潰瘍性大腸炎術後回腸嚢炎と回腸嚢粘膜におけるinflammatory cytokine発現との関連

[演者] 大北 喜基:1
[著者] 川村 幹雄:1, 荒木 俊光:1, 長野 由佳:1, 近藤 哲:1, 三枝 晋:1, 問山 裕二:1, 田中 光司:1, 井上 靖浩:1, 井上 幹大:1, 小林 美奈子:1, 大井 正貴:1, 内田 恵一:1, 毛利 靖彦:1, 楠 正人:1
1:三重大学消化管・小児外科

【背景】潰瘍性大腸炎に対する回腸嚢肛門吻合術後において、回腸嚢粘膜のinflammatory cytokineを測定し、回腸嚢炎との関連を検討したので報告する。【対象と方法】術後回腸嚢内視鏡により回腸嚢粘膜を採取できた22例を対象とした。

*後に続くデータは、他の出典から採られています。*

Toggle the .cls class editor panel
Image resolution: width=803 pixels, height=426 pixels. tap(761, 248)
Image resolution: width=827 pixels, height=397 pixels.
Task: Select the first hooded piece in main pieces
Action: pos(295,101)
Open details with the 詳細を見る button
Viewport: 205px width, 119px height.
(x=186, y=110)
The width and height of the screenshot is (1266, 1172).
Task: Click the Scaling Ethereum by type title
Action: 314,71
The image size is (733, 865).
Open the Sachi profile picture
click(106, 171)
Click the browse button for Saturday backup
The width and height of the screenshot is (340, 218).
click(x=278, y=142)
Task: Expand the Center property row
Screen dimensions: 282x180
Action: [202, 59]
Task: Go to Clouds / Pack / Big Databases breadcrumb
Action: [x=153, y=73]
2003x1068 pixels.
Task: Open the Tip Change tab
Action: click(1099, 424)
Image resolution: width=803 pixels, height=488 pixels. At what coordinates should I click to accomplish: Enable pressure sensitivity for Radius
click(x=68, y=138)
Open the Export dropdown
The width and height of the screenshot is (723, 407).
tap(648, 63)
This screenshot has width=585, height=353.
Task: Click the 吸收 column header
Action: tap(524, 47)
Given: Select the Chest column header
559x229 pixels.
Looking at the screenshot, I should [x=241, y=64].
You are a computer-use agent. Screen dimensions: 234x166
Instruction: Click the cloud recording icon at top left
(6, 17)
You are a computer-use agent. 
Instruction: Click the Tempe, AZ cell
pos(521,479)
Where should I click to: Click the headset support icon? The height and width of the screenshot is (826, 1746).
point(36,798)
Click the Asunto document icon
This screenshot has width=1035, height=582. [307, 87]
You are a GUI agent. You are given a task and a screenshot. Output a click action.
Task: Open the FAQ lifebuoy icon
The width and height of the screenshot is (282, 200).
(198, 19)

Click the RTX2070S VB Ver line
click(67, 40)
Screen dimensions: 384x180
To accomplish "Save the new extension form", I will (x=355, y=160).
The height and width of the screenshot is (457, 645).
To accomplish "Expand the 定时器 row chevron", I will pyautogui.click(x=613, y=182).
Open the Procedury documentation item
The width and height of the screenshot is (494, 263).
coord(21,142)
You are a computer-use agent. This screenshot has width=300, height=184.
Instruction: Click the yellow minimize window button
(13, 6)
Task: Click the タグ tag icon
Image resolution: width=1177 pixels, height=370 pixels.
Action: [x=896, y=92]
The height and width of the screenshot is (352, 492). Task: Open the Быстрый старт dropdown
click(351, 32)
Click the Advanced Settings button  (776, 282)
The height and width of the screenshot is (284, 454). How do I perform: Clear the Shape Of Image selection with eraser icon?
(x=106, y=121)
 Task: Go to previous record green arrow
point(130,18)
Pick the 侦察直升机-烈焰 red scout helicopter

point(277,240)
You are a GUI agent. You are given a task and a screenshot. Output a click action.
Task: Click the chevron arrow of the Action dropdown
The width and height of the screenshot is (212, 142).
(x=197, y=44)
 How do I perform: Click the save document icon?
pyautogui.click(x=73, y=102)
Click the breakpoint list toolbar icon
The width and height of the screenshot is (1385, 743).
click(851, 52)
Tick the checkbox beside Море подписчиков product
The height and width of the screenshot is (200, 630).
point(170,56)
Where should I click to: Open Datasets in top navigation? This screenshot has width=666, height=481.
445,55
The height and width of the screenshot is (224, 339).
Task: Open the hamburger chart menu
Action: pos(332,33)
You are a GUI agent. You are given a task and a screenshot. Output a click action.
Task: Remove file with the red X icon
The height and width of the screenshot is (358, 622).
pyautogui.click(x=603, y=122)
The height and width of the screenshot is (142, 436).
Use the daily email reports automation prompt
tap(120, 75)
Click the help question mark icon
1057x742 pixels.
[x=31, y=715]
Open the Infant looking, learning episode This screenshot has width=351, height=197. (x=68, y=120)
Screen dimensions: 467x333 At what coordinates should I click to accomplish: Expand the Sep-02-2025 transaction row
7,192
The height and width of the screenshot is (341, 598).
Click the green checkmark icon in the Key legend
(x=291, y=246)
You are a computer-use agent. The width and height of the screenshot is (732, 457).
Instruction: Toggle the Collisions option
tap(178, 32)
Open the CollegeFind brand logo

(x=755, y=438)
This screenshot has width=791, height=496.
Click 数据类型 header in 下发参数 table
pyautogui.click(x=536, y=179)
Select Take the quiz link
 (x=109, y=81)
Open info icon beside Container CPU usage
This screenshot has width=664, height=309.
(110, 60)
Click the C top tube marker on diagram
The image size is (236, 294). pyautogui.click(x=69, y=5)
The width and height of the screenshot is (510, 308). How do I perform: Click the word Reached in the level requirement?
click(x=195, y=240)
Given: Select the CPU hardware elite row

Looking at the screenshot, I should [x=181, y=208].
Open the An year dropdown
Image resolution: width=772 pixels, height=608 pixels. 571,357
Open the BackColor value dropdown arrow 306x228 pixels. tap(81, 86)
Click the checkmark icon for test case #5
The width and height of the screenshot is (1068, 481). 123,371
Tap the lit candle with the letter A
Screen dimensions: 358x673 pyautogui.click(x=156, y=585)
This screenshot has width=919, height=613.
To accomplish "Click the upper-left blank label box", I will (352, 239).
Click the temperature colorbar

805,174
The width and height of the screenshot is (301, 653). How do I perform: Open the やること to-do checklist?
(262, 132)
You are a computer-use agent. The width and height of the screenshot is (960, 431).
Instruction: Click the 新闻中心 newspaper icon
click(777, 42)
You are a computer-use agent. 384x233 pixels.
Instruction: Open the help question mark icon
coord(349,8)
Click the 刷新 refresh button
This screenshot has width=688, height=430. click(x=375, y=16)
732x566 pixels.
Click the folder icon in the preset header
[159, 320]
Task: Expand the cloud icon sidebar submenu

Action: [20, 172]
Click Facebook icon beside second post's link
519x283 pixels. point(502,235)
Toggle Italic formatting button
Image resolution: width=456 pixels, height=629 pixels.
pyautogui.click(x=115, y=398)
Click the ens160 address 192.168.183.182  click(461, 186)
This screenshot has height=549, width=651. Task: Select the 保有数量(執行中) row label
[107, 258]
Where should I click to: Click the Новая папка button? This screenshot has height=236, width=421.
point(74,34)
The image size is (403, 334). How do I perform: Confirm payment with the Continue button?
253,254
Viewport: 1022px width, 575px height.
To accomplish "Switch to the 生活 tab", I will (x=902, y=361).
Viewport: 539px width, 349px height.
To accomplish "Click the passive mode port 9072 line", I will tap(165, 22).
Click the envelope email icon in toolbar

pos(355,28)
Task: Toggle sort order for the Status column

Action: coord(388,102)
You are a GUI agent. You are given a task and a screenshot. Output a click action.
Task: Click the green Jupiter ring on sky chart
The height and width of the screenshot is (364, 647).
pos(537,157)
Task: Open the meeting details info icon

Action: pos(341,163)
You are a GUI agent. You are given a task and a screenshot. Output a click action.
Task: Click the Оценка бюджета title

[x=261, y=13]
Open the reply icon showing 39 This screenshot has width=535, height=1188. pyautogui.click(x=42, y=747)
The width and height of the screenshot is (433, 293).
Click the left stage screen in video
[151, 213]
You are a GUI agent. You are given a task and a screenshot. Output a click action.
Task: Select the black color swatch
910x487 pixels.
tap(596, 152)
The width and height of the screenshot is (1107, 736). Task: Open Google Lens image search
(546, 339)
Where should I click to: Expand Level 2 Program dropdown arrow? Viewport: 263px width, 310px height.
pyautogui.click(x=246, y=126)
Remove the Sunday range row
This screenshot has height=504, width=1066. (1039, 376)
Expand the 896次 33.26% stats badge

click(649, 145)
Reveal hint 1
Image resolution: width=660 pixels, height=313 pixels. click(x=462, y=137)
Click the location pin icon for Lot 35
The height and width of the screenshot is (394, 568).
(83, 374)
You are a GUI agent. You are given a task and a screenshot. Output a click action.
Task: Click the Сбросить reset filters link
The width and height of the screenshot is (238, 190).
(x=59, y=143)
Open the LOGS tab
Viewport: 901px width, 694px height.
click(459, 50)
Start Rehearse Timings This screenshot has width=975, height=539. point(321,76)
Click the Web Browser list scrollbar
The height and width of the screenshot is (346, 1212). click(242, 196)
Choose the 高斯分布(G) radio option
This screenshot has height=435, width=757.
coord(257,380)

回腸嚢炎の診断にはmodified pouchitis disease activity index (mPDAI)を用いた。これらのサンプルよりtotal RNAを抽出、Real time PCR法でIL-1b,IL-6, IL-8, TNF-αの発現を測定し術後回腸嚢炎発症群と非発症群で比較した。【結果】22例のうち、回腸嚢炎を発症した症例は7例であった。術後回腸嚢炎発症群は、非発症群より有意にIL-6が高値であった。またIL-1bは回腸嚢炎発症群で発現が高い傾向がみられた。回腸嚢粘膜におけるIL-6の発現は血清CRP値、mPDAI値と正の相関がみられた。【結語】IL-6およびIL-1bは潰瘍性大腸炎術後回腸嚢炎の発症に関連する可能性が示唆された。